I don’t have hobbies, I have loathings. Pieces of myself I chew on when no one’s looking. Ideas, failures, habits, all bitter, all nursed against the pressure of my tongue. I don’t kill them, I can’t. I tried. Tried nailing them to a cross, burning them to dust, even managed to leave one under a rock a time or two. Didn’t work. Didn’t matter, they weren’t going anywhere.

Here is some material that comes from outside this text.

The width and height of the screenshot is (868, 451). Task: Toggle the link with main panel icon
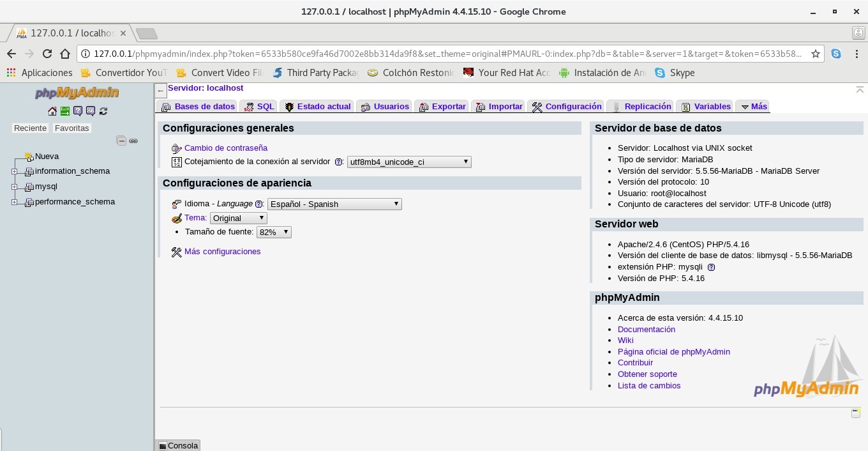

Only place they did stick was on paper. I learned that from a young age. Take a thought, scrawl it onto the white face of a piece of paper, suddenly it isn’t so heavy. Problem is you do that, you’re being honest. When you’re honest people don’t really know how to react. They don’t understand. And those that don’t have a fucking clue what is actually going on start making up reasons. Turgid, empty things that generally end with you sitting in a padded room counting free-floating debris in the corners of your eye, quietly chewing on a brand new piece of loathing.

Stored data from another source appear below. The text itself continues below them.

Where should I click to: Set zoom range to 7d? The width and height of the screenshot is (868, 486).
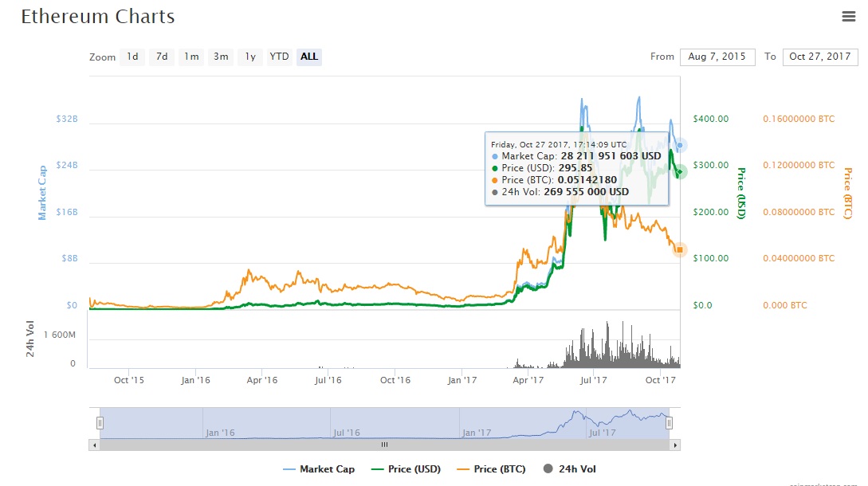162,57
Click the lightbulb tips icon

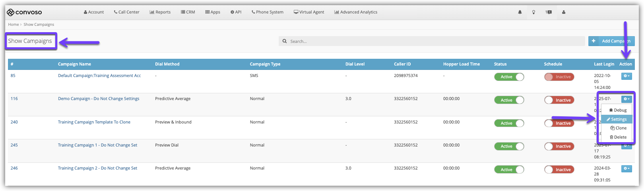[x=533, y=12]
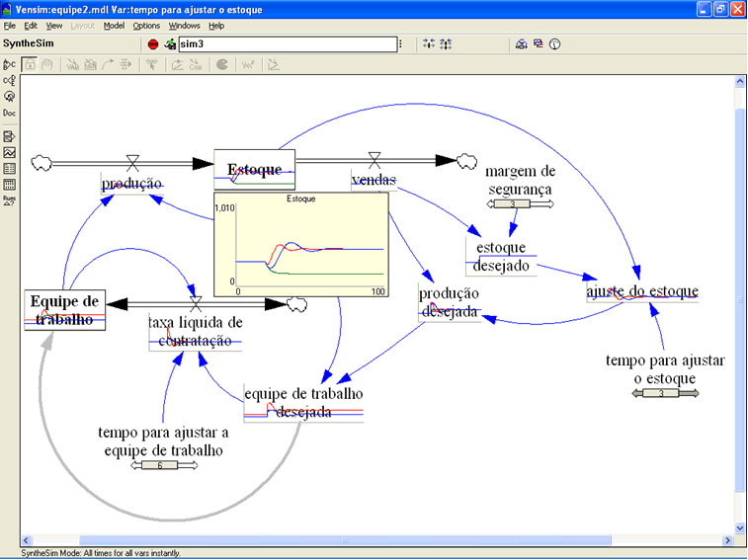
Task: Click the Estoque stock box
Action: coord(255,169)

All’s fair though. It’s what I get for being stupid. Now, I dress it up. Give the thought a body, pin it between hedges in some pastoral gateway, call it a story. Call it a tale, a fable, and anything else as long as it’s them saying it, not me. Little different, little more difficult, but it weighs about the same. So that’s it. It’s why I keep doing it. Keeping blowing along, hoping that one day my hands will keep up with my head and one day I’ll be able to stand up clean. Sure it’s impossible, but that’s the point of dreams. You could shoot for the stars, sure, plenty of them for that. Someday maybe, right now I’d settle for not having to carry my demons around in a canvas sack.